Personal information
- Nationality: Indian
- Born: 16 January 2004 (age 22) Ladwa, Kurukshetra, Haryana, India
- Height: 1.58 m (5 ft 2 in)

Sport
- Country: India
- Sport: shooting

Medal record
Women's shooting
Representing India
World Championships
| Gold medal – first place | 2023 Baku | 10 m air rifle team |
| Gold medal – first place | 2022 Cairo | 10 m air rifle junior |
| Gold medal – first place | 2022 Cairo | 10 m air rifle junior team |
ISSF World Cup
| Gold medal – first place | 2022 Baku | 10 m air rifle team |
| Silver medal – second place | 2022 Changwon | 10 m air rifle team |
Asian Shooting Championships
| Silver medal – second place | 2023 Changwon | 10 m air rifle mixed team |
| Bronze medal – third place | 2023 Changwon | 10 m air rifle |
| Bronze medal – third place | 2023 Changwon | 10 m air rifle team |
Asian Games
| Silver medal – second place | 2022 Hangzhou | 10m air rifle team |
| Bronze medal – third place | 2022 Hangzhou | 10 m air rifle |
ISSF Junior World Championships
| Bronze medal – third place | 2021 Lima | 10 m air rifle |

= Ramita Jindal =

Indian sport shooter (born 2004)

(Screenshot grounding data)
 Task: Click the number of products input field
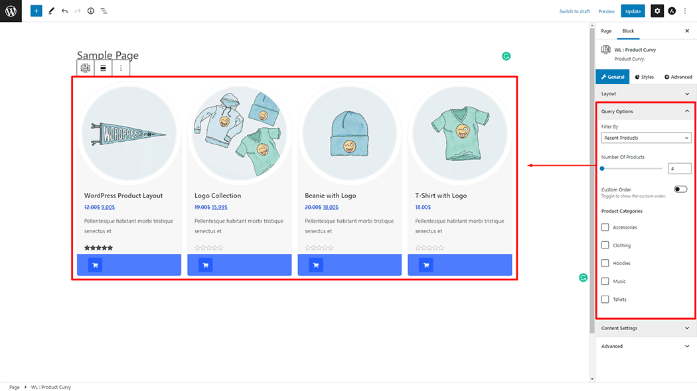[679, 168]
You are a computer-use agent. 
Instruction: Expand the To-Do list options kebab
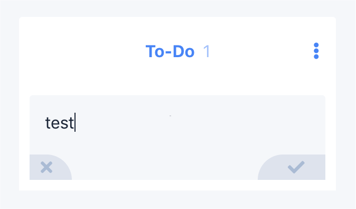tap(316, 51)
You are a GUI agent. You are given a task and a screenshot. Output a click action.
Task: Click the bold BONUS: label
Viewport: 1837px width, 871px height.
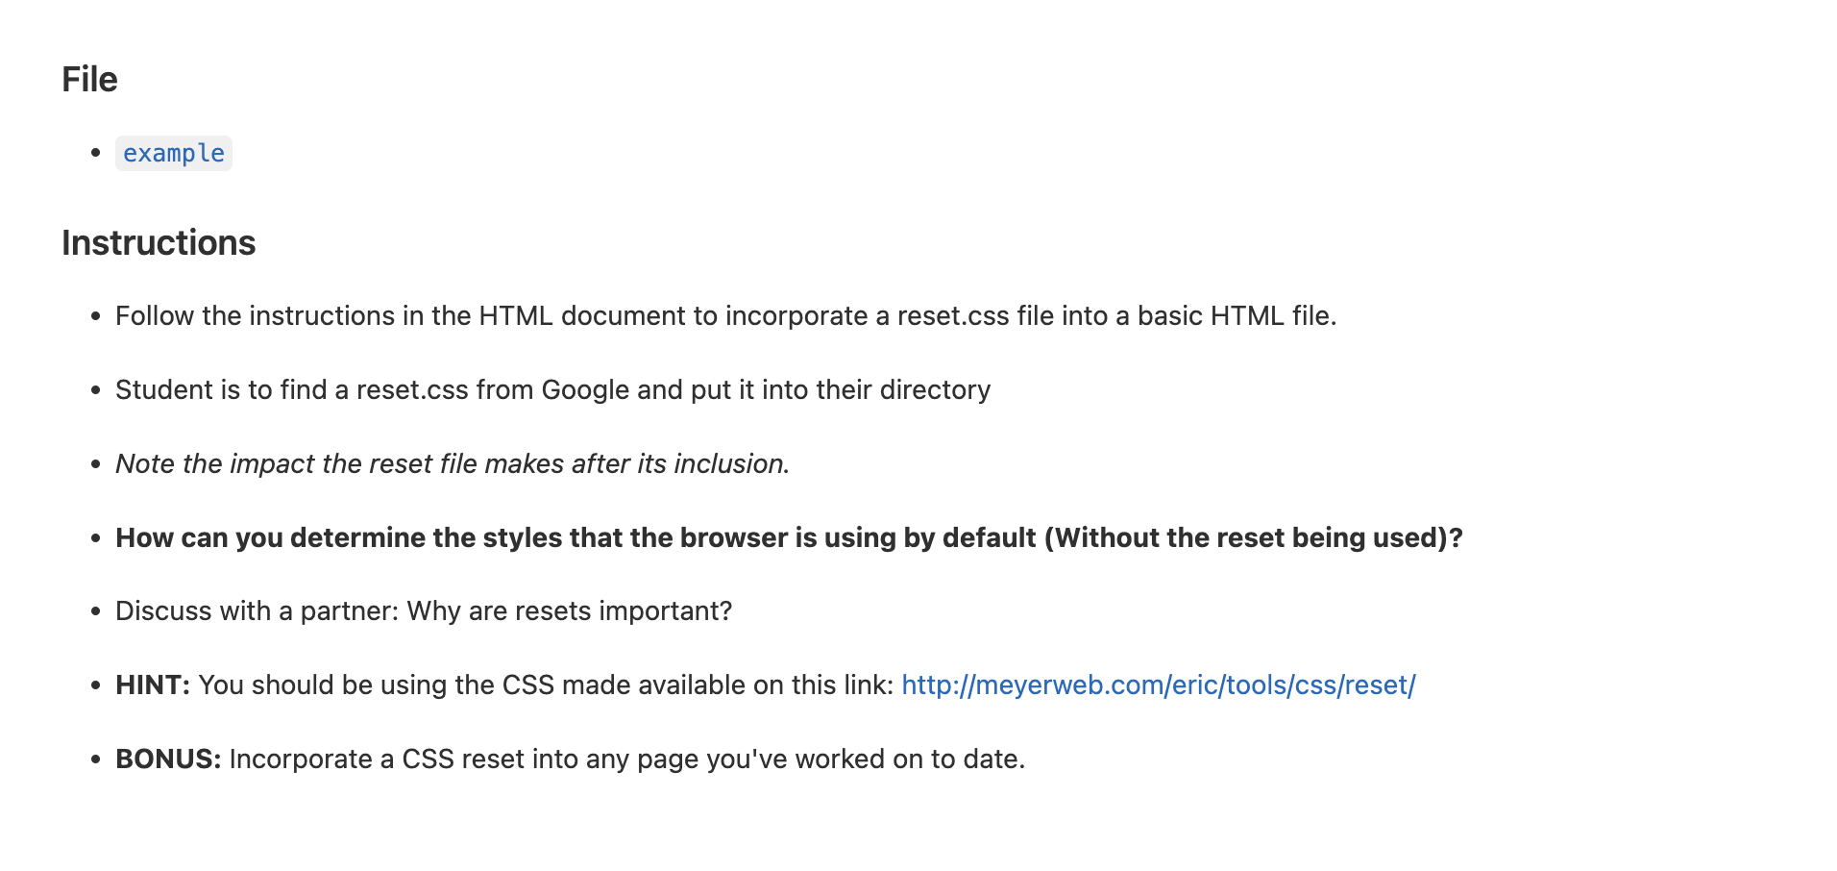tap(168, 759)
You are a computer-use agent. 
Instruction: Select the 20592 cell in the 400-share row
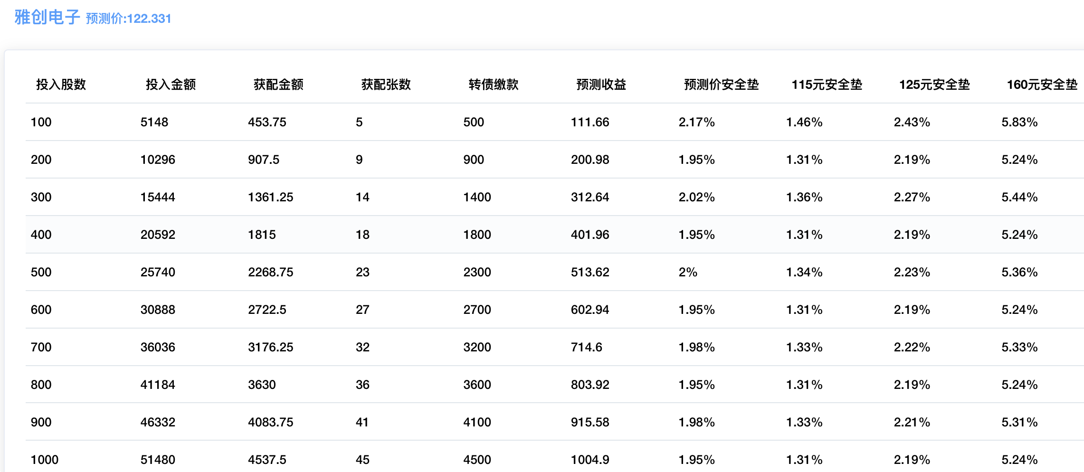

** Task directions **
In the Ramita Jindal profile, what birthplace is given? This listing comes from a separate source.

** Exercise solution **
Ladwa, Kurukshetra, Haryana, India